» **Source extract**
I have just 3 weeks left living in Hampstead; the place, that for the last 2 years, I have called home. I cannot believe that, in less than 1 month I will have left all of this behind, lock, stock and barrel, and swapped the daily commute into Soho for the sandy shores of Koh Samui. I can’t wait. But there are moments when I am terrified.
I haven’t written much this year and to be honest I’ve been deliberating about what to say. I don’t feel like I’m capable of composing anything dynamic, entertaining or even remotely witty. My mind has become numb with waiting for something to happen.
Do you remember that game when you were a kid – stuck in the mud? You’d run around until you got tagged and then you just had to stand there – stuck – watching, while everyone else carried on with the fun. Well, that’s me. I’m caught completely and utterly in the land of limbo. I am nowhere. I am no-one. I am the Caterpillar, bound in a chrysalis of its own making, trapped, whilst a transformation takes place.
My world feels a little confused. I’m stood (stuck) here straddling the proverbial travel bug, with my left foot in the UK, my right in Asia, and my head somewhere in the clouds. As a consequence I am beginning to feel like I’m walking around in a life that simply doesn’t belong to me anymore.
The trouble is, I pretend to care, but the same level of enthusiasm just isn’t there. I’m having a complete identity crisis, suffering a total loss of confidence both in the office and on the mat, and God, am I bored. Bored of the saving and the staying in and trying to maintain discipline over my practice, when really I’m itching to let my hair down, stop worrying about every single transaction I make, get drunk on ludicrously expensive cocktails in a posh bar, wearing a posh dress and dance on, under and around frankly whatever I can get my hands on. There is only so much more Strictly come cook it on ice that I can take on a Saturday night.

» **Challenges**
- 1) According to the post about leaving Hampstead, where will the writer be living in less than a month?
- 2) Extend the post about leaving Hampstead, picking up right after its final sentence.

» **Raw data**
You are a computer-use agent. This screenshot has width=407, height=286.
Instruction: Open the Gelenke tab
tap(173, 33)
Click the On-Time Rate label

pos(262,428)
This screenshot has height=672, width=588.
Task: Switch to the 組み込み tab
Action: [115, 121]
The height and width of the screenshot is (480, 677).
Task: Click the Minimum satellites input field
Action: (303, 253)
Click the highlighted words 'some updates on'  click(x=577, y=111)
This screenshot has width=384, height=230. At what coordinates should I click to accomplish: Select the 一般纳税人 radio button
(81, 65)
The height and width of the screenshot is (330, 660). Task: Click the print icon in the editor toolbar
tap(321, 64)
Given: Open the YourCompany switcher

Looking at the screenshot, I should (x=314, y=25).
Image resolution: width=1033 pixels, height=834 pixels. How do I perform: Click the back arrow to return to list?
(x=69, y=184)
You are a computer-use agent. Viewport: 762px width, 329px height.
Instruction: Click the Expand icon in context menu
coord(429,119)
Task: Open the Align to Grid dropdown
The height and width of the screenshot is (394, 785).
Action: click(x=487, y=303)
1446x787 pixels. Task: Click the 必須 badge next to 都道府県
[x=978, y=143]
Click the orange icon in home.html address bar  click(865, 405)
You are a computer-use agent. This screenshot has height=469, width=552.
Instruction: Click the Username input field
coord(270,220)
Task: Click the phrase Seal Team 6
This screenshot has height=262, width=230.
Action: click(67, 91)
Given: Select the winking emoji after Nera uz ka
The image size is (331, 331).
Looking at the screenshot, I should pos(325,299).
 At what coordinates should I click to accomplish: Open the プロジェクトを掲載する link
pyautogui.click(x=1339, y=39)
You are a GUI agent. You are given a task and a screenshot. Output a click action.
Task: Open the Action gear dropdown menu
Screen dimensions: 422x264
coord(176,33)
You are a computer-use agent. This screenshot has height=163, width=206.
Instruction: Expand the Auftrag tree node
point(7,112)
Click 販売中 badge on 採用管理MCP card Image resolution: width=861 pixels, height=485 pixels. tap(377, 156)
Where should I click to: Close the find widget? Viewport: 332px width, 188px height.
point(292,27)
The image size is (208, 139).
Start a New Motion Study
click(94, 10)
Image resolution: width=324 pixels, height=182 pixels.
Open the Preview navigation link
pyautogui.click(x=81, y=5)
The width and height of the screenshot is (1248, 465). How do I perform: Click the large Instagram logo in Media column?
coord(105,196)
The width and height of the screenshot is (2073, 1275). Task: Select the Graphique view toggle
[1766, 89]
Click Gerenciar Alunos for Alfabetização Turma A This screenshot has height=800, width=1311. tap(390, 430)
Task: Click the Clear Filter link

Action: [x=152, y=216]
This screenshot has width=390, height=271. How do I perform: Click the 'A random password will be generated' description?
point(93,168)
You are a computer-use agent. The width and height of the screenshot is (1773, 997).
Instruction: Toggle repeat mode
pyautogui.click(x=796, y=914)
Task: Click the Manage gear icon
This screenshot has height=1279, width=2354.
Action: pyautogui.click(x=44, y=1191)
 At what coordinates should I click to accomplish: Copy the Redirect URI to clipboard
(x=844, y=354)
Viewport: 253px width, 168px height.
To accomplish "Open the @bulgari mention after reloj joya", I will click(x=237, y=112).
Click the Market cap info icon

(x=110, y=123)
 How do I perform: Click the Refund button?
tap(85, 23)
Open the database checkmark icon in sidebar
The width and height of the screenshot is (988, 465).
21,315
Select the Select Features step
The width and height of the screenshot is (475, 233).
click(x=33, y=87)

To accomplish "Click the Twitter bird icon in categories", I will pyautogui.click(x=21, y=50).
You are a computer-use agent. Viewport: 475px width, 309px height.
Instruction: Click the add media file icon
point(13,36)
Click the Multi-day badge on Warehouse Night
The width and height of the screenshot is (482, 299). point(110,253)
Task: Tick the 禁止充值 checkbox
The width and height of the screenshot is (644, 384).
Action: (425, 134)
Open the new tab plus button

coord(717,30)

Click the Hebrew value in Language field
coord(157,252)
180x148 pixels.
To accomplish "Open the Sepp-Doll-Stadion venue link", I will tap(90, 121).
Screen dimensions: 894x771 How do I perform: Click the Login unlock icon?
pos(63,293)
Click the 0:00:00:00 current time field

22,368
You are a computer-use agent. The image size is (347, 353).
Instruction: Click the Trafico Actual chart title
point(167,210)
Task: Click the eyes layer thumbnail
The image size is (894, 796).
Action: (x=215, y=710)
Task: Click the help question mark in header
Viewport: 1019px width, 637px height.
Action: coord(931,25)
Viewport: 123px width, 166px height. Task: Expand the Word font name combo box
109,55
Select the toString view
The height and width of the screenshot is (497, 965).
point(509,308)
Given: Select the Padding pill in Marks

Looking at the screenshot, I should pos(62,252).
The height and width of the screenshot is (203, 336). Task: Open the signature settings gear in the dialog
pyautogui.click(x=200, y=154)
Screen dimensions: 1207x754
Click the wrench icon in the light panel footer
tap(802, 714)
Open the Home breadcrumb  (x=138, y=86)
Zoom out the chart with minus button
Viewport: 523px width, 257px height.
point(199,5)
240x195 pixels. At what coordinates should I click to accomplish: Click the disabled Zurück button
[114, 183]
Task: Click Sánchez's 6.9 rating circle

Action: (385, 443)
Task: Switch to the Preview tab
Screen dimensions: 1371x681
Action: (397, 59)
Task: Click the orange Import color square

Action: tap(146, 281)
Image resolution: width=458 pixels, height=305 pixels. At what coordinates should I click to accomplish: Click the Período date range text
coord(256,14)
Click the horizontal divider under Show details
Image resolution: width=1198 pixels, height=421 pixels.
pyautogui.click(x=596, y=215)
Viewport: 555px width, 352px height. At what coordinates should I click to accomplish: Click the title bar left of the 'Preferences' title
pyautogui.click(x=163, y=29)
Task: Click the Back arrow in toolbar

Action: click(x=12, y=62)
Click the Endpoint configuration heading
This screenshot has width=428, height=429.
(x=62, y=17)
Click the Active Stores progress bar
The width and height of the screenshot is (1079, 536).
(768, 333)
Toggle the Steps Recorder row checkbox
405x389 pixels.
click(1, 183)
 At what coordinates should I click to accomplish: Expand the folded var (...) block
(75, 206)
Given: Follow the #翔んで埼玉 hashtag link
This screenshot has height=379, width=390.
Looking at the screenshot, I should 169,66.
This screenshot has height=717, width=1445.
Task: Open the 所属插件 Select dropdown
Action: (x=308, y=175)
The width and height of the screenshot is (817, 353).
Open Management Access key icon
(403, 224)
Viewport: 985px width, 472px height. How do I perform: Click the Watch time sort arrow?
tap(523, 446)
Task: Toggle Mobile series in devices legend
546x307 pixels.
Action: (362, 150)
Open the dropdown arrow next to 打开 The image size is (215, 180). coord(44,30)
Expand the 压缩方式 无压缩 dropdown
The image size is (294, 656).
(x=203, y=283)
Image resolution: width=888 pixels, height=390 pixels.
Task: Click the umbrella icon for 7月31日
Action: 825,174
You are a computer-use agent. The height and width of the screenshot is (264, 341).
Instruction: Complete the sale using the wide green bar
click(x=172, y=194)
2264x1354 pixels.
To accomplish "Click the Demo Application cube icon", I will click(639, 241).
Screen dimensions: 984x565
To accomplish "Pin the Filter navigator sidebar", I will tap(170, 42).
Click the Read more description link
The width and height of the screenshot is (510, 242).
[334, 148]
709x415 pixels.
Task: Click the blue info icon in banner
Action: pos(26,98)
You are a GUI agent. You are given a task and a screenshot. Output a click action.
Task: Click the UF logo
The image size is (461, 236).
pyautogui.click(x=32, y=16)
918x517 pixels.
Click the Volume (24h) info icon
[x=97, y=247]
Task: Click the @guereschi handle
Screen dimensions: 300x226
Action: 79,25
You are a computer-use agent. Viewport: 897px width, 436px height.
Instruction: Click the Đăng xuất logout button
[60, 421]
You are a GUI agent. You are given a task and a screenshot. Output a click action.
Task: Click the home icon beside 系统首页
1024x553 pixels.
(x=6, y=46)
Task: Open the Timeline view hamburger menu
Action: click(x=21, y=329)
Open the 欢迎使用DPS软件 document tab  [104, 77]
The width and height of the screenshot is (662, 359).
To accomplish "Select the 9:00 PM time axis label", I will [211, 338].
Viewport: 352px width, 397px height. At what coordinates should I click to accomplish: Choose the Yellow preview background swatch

» **Responses in order**
- 1) Koh Samui.

- 2)
Christmas was my milestone for plans getting underway and the real countdown commencing, but then January arrived and I remembered just how tedious it is. The weeks, along with the seasons snow, finally melted into the month of February and suddenly I don’t have so much time on my hands.
I have now ditched classes in favour of practicing Mysore style at Triyoga off Carnaby Street and there is something about rising at 6am and creeping through deepest darkest Soho at dawn, before most of London has even had the opportunity to reach for the snooze button, that makes me feel smug. At least that is until the guy on the mat next to me literally starts to levitate through his sun salutations and it puts my humble attempt at the primary series into perspective.
Nevertheless, whilst I may not be able to perform such incredible displays of strength, control and elegance in my postures I know that I’m not all bad either. I have a starting point from which to work. And, Ashtanga is a hard practice; something to be both mastered and marveled at. I do not feel that I will now progress too much further without the precise guidance of a teacher and a quieter setting.
You see it’s hard to break old habits and enforce an entirely new way of living in an environment to which doesn’t suit it. Not only does it comes across all wanky, Gwyneth Paltrow and no fucking fun at all, it’s actually quite challenging to focus internally in a city that vies for your attention and drains your energy in every possible way. Not to mention my flatmates penchant for (loud) war games at all hours of the night.
Occasionally, very occasionally, I have moments when I wonder what I’m doing this for. There is part of me, just a small part, that wants to reject the whole idea and let things go back to the way they were. After all, wouldn’t that just be so much easier?
Well, the answer is simple. Of course it would. But, there are also moments when yoga makes me feel like life is so damn beautiful it brings me to tears and gives me a sense of peace and of joy that I would go to the ends of the earth to explore. It’s as though someone has let me in on a wonderful secret and it makes me sad that its been shared with so few people.
Besides when did choosing the easy option ever make life interesting?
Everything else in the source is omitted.